---- Dataset records

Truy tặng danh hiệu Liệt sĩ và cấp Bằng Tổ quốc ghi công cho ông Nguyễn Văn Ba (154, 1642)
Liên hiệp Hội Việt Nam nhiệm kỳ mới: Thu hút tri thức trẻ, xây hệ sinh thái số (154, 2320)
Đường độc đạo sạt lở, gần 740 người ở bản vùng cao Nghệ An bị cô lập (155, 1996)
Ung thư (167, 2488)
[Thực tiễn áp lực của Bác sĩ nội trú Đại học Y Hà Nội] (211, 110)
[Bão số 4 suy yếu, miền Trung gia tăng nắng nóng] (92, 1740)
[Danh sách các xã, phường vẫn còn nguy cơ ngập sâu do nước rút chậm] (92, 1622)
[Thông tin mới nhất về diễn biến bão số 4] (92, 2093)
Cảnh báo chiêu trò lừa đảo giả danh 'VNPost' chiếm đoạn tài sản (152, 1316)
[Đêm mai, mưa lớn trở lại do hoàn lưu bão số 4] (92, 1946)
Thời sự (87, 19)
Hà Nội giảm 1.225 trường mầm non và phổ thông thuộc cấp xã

--------

#### What to produce:
If a line falls between the first line of the entries and the line containing "Ung thư (167, 2488)", or is one of those two, restate it word for word; leave all other lines out.

#### Solution to this task:
Truy tặng danh hiệu Liệt sĩ và cấp Bằng Tổ quốc ghi công cho ông Nguyễn Văn Ba (154, 1642)
Liên hiệp Hội Việt Nam nhiệm kỳ mới: Thu hút tri thức trẻ, xây hệ sinh thái số (154, 2320)
Đường độc đạo sạt lở, gần 740 người ở bản vùng cao Nghệ An bị cô lập (155, 1996)
Ung thư (167, 2488)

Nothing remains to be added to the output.